Goal of the exercise: Please render the material, starting with the line containing "This screenshot has width=1137, height=729." and going on through the line containing "I will point(640,83).", as a Markdown table with the columns Row and Line. Include only those lines and skip any blank ones.

Records from a collection:

##############################

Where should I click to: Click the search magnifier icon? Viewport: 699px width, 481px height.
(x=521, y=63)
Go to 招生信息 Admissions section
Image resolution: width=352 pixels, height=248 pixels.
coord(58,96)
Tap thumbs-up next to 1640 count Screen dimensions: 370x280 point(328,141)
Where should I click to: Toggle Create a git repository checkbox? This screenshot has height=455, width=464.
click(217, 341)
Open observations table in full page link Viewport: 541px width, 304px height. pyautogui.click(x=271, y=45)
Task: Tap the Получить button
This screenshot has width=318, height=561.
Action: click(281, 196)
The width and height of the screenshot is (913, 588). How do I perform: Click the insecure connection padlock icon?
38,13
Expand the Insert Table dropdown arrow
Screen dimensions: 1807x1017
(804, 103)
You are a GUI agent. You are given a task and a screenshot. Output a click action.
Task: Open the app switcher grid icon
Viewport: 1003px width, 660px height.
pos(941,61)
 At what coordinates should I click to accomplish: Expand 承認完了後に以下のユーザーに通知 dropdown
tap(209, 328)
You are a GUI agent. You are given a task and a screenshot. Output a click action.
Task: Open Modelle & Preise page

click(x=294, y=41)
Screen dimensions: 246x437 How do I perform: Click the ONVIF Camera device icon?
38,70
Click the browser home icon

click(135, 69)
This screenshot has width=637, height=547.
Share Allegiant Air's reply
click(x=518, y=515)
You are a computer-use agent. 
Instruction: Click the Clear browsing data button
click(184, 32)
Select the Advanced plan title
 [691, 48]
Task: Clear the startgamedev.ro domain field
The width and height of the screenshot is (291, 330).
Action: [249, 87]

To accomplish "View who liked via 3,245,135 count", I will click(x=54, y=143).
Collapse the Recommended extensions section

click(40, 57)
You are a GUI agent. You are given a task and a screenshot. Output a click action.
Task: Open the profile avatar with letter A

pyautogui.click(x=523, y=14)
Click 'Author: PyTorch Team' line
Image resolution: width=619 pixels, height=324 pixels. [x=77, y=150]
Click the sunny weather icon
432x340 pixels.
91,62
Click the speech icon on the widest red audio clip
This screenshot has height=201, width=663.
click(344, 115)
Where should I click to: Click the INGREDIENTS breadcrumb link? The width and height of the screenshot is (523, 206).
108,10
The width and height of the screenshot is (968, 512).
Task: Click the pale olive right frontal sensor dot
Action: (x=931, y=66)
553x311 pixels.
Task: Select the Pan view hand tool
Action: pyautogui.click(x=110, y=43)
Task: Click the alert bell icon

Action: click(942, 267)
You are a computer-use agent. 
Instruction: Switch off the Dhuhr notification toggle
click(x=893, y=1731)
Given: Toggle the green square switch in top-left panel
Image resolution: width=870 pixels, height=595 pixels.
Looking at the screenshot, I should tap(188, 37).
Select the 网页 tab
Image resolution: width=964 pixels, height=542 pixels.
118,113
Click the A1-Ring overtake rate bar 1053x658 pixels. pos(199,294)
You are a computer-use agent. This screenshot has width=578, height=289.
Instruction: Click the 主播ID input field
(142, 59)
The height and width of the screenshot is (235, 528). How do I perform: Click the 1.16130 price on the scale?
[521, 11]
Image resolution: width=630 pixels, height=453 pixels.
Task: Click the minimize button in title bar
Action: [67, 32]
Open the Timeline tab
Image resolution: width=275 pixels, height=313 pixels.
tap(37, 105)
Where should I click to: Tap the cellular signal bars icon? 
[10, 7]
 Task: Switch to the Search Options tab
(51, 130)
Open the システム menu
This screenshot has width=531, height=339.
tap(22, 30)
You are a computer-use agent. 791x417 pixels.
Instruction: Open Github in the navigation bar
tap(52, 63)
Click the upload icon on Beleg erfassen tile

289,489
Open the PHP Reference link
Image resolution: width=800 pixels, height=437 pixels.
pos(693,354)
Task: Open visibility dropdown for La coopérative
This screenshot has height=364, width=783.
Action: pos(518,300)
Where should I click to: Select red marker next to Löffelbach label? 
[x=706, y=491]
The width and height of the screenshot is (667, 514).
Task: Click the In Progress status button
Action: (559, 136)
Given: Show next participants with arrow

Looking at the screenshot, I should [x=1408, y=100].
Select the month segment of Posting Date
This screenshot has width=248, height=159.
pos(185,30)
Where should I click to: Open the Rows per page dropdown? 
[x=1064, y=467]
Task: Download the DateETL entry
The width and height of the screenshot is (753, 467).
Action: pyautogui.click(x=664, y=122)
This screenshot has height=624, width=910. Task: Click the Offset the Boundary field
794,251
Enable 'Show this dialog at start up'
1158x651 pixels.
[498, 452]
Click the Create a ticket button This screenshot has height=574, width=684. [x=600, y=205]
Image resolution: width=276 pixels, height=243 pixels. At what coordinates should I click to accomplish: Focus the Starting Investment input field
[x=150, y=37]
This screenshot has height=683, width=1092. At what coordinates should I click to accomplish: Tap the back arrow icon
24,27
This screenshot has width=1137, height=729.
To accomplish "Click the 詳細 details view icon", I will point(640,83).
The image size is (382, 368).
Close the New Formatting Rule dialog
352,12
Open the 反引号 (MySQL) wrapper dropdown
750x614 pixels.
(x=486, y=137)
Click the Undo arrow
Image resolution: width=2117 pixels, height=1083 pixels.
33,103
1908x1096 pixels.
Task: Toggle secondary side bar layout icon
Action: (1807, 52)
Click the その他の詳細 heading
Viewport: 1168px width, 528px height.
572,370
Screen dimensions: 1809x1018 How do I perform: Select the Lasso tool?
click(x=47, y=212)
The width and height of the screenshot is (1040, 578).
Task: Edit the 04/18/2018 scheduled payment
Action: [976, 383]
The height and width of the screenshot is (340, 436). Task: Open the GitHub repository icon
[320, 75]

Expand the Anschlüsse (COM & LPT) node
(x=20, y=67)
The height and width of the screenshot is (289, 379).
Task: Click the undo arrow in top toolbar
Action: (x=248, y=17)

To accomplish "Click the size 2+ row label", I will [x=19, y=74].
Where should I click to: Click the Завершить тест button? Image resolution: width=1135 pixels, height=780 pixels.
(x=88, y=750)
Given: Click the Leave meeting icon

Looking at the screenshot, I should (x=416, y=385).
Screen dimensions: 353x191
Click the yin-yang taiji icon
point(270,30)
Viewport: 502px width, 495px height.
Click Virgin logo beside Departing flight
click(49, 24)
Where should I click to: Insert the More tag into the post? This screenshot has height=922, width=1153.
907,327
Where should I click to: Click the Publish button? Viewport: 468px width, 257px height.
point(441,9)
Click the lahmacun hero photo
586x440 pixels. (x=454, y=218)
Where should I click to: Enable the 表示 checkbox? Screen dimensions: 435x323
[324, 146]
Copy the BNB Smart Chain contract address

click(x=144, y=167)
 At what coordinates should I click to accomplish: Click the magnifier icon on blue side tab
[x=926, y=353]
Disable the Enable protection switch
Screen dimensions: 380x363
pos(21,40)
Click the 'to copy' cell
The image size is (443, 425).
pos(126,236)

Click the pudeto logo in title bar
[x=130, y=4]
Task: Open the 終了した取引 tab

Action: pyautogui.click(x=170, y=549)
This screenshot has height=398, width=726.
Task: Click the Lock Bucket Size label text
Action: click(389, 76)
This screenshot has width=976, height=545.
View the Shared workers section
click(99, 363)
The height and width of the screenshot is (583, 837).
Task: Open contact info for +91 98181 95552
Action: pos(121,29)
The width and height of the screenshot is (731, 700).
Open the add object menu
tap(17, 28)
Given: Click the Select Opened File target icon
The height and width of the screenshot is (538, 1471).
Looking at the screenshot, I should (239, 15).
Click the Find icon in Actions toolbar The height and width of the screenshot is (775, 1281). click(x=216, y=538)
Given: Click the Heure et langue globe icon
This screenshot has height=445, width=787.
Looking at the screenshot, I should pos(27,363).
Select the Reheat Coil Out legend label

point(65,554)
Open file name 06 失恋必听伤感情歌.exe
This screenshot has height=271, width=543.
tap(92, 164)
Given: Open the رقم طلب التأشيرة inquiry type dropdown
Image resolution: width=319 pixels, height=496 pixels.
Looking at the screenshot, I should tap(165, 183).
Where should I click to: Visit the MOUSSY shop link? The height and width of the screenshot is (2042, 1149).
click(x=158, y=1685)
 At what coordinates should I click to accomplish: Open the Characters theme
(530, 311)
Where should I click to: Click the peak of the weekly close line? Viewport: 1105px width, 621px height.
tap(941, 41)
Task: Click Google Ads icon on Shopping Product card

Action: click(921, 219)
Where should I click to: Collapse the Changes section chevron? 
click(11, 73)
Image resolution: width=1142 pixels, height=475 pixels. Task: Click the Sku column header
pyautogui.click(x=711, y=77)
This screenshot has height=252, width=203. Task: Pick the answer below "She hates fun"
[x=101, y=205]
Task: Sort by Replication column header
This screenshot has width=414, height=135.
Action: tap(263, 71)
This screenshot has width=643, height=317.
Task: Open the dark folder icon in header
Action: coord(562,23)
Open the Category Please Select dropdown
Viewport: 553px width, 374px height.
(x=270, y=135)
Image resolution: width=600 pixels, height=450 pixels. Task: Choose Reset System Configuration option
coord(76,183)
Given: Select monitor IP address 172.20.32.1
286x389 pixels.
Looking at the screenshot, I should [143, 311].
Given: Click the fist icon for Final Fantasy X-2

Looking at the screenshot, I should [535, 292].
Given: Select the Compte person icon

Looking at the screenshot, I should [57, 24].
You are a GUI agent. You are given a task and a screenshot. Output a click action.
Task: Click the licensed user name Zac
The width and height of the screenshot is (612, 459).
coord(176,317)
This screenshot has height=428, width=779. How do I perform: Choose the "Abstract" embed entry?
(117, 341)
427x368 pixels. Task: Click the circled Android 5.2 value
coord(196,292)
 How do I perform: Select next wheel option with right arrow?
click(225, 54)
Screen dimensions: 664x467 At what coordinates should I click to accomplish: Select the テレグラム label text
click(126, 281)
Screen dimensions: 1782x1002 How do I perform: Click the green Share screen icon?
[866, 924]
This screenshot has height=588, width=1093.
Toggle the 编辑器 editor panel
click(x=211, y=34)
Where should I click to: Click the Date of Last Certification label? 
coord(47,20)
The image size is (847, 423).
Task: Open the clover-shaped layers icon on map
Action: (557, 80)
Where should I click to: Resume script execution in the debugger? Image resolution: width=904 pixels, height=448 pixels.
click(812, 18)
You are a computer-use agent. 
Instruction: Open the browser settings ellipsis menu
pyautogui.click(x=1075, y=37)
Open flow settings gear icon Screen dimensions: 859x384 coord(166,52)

##############################

Result of the exercise:
| Row | Line |
|---|---|
| 1 | This screenshot has width=1137, height=729. |
| 2 | To accomplish "Click the 詳細 details view icon", I will point(640,83). |